Let’s take the Chicago, IL. skyline as another general example. That skyline was not developed and engineered by people with cheap, unlimited land. Rather, it was created by innovators who wrestled with the problem of creating incredible office/residential spaces on small pieces of expensive real estate.

Similarly, artists and writers maybe more inspired by the challenge of painting/writing by having to work within the confines of standard patterns or writing rhythms. 

Things to consider in your rut with limitations you’ve found yourself trapped by that might help:

  • How can you turn the constraints of your situations to your advantages?
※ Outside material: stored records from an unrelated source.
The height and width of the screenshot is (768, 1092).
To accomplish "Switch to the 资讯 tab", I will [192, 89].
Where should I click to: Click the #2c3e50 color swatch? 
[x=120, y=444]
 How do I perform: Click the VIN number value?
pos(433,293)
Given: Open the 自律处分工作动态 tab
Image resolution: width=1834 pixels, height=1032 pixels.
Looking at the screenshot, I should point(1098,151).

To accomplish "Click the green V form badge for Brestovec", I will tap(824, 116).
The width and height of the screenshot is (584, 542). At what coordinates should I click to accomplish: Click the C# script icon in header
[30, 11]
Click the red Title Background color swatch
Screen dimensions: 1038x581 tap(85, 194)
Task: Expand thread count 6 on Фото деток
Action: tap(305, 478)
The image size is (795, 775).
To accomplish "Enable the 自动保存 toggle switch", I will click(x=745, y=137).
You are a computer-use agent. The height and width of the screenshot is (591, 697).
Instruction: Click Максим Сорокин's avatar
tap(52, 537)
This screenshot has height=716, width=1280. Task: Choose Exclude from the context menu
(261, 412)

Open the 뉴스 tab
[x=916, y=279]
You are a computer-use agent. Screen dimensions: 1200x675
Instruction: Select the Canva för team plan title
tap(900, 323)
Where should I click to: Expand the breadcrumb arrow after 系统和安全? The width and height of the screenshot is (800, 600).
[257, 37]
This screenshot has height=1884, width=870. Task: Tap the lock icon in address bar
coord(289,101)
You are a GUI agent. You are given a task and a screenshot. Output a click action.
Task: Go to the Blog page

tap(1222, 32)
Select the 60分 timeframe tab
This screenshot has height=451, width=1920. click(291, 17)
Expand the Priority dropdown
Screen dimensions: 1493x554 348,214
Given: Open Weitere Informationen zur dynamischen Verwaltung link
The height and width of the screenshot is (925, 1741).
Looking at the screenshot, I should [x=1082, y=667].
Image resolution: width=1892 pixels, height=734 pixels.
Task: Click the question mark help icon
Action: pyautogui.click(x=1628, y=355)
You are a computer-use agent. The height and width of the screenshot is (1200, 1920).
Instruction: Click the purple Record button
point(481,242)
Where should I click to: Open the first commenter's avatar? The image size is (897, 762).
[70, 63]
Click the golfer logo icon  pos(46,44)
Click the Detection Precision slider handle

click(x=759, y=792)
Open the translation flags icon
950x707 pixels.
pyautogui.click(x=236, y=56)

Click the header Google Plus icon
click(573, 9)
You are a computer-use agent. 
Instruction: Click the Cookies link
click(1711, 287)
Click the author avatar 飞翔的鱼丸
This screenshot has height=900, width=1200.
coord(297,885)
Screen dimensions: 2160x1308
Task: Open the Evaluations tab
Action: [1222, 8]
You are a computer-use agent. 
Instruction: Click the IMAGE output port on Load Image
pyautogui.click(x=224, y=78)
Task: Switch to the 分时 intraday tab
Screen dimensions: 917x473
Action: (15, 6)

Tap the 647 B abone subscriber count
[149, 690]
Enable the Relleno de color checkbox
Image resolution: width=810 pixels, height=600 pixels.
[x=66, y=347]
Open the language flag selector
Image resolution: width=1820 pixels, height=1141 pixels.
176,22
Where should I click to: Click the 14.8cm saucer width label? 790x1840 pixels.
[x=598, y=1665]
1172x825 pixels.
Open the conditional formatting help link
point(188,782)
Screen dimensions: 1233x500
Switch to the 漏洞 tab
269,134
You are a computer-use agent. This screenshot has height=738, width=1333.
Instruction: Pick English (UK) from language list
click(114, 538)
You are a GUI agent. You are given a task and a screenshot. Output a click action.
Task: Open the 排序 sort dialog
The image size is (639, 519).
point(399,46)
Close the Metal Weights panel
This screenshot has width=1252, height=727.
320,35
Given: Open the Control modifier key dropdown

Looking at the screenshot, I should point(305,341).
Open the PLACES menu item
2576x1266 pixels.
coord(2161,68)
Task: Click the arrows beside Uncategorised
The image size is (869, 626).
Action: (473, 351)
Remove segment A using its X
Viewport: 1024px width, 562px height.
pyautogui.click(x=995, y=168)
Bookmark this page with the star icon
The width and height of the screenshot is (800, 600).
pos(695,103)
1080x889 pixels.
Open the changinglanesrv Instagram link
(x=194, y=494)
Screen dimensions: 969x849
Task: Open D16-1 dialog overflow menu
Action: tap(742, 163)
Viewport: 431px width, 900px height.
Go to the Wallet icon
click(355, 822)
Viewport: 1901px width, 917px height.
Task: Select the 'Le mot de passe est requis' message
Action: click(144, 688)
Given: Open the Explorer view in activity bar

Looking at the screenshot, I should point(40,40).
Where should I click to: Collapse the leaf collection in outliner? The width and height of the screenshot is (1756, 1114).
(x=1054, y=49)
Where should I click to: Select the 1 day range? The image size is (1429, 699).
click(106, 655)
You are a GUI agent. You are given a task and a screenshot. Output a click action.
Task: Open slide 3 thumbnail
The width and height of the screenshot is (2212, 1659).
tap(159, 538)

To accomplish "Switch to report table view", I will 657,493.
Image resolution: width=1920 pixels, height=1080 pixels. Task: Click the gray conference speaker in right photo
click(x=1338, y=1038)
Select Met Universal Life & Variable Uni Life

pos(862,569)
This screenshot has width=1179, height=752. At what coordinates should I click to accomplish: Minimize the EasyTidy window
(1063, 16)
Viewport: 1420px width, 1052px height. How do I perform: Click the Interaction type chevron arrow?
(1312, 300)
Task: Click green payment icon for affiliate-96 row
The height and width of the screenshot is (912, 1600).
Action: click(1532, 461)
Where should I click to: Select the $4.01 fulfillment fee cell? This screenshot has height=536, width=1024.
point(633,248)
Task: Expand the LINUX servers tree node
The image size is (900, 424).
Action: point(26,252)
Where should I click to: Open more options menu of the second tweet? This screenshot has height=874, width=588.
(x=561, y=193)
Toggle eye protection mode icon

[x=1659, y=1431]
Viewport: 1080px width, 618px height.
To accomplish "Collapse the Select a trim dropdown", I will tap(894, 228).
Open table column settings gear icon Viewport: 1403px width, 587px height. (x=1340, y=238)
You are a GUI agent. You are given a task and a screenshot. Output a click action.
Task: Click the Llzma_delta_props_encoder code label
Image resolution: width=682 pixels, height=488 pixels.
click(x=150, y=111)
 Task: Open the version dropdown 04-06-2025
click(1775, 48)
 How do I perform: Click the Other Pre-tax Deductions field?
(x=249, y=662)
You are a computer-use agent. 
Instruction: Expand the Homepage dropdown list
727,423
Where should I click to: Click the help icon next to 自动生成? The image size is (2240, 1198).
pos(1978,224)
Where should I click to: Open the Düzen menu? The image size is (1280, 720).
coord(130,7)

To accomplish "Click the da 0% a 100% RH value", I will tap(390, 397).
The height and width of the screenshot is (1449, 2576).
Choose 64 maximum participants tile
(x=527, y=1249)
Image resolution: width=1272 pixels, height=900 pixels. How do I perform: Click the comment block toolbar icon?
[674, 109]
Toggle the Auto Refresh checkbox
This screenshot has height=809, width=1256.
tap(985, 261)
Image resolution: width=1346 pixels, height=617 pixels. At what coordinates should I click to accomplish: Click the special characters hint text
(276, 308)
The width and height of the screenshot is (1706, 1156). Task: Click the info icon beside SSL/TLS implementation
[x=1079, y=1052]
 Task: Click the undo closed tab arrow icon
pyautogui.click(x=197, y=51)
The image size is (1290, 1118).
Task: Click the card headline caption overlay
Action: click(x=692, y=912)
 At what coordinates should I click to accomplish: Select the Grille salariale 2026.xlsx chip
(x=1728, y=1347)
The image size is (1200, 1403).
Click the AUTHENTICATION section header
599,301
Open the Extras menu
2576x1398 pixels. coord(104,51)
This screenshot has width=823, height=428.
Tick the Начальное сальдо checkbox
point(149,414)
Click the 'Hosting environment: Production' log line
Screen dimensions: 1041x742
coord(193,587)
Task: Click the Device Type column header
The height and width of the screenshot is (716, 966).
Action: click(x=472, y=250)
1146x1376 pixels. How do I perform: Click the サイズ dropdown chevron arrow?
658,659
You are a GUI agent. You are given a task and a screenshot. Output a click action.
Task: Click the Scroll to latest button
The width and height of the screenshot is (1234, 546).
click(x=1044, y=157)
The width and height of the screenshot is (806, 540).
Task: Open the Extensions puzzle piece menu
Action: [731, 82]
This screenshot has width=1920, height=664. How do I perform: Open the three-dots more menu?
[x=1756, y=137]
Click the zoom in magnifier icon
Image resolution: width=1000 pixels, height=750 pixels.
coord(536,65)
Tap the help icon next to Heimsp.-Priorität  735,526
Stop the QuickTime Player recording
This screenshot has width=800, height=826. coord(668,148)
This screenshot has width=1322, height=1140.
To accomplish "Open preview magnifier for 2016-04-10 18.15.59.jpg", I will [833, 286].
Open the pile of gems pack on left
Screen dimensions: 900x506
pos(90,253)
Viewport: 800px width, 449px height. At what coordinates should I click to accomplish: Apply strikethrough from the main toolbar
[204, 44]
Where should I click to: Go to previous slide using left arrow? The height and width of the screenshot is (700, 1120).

Dig deep on this one. It’s there, just within reach. Don’t give up so quickly.
  • What constraints can you add to your problem? Seems like a really weird thing to do, making it harder. But, it can have just the opposite effect in making something incredible and making you innovate more. Adding more constraints can also weatherproof your ideas and make them last the test of time.

If what you are involved in seems a little to easy going, maybe some limitations placed on them could be a great thing. I feel incredibly successful when going into something really restraining and limited. When I can find my way through it I am generally blown away by the result. It can change you when you regularly practice this. 

It’s Wednesday. Half way through your week. Go make an impact. Thanks for finding the time to read the post. Hope it helps.